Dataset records
========================

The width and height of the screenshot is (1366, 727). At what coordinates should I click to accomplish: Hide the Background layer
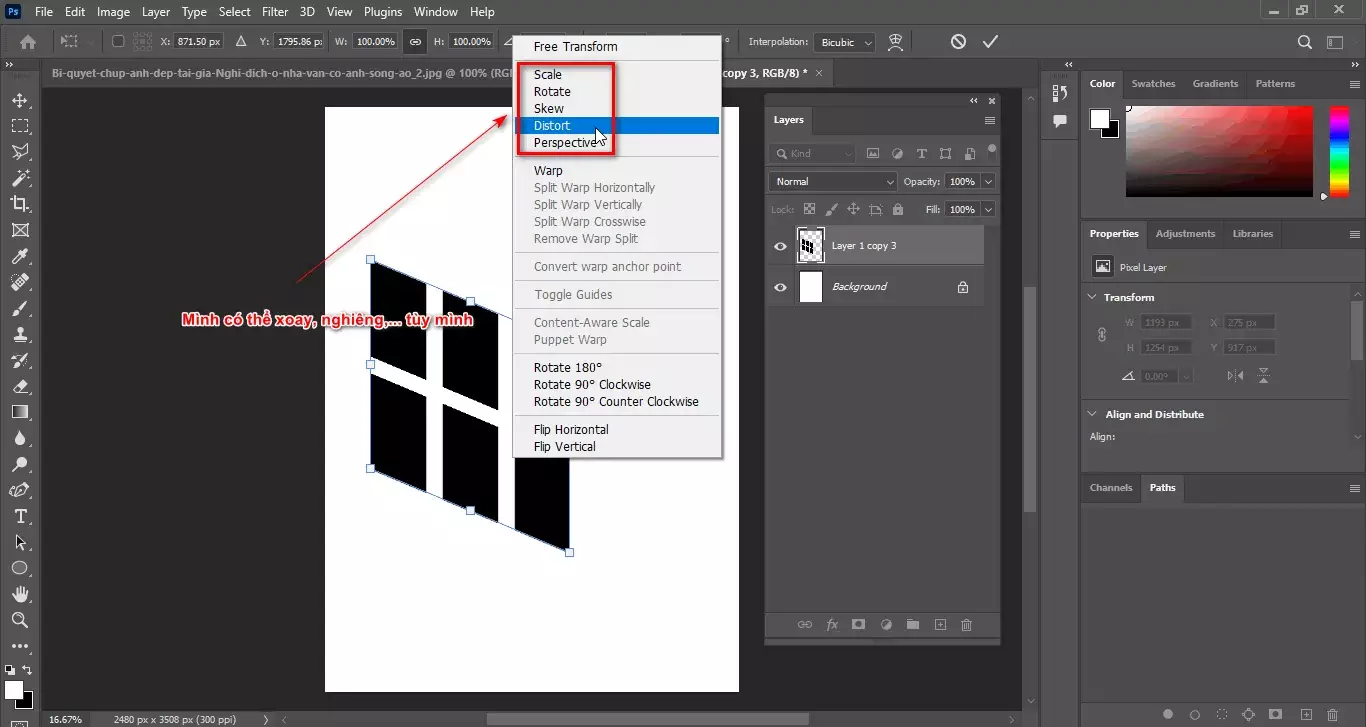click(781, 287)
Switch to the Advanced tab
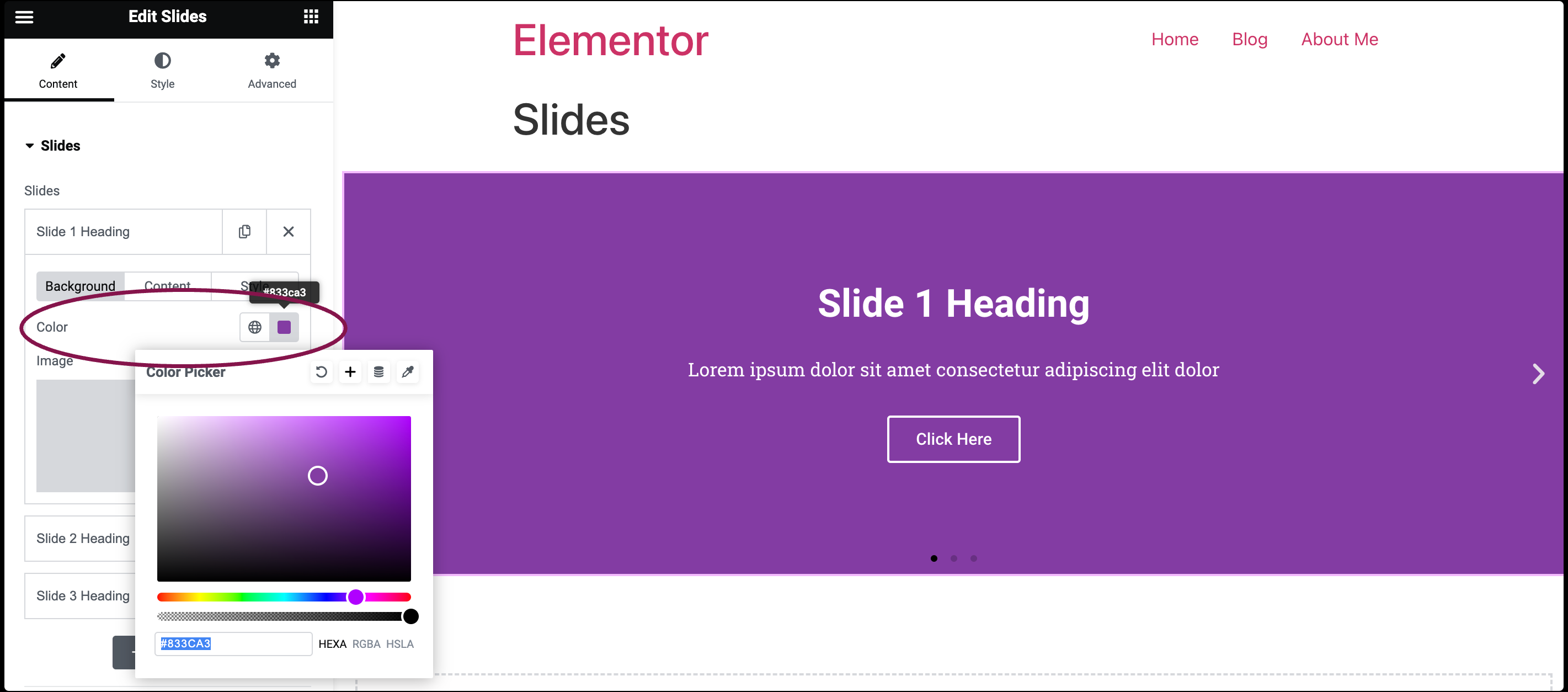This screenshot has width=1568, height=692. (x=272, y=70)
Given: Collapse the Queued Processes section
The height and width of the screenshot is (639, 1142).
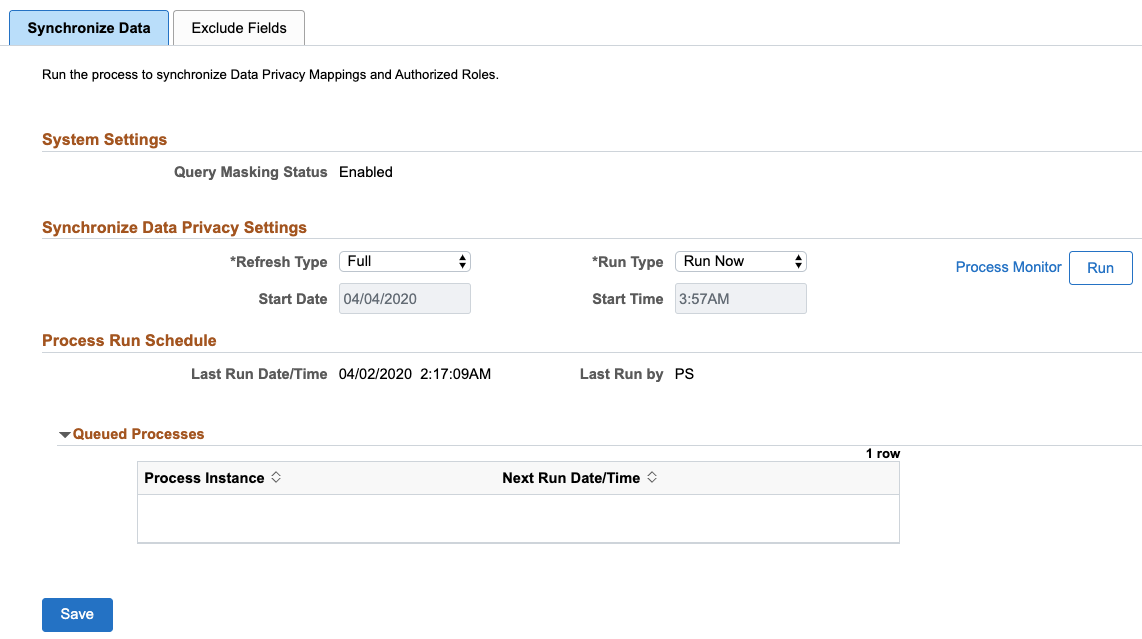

========================

> **ABOUT THIS TASK**
Exactly what appears in the records above must be returned, apart from the pictures.

> **RESPONSE**
The width and height of the screenshot is (1366, 727). At what coordinates should I click to accomplish: Hide the Background layer
click(781, 287)
Switch to the Advanced tab
This screenshot has width=1568, height=692. (x=272, y=70)
Given: Collapse the Queued Processes section
The height and width of the screenshot is (639, 1142).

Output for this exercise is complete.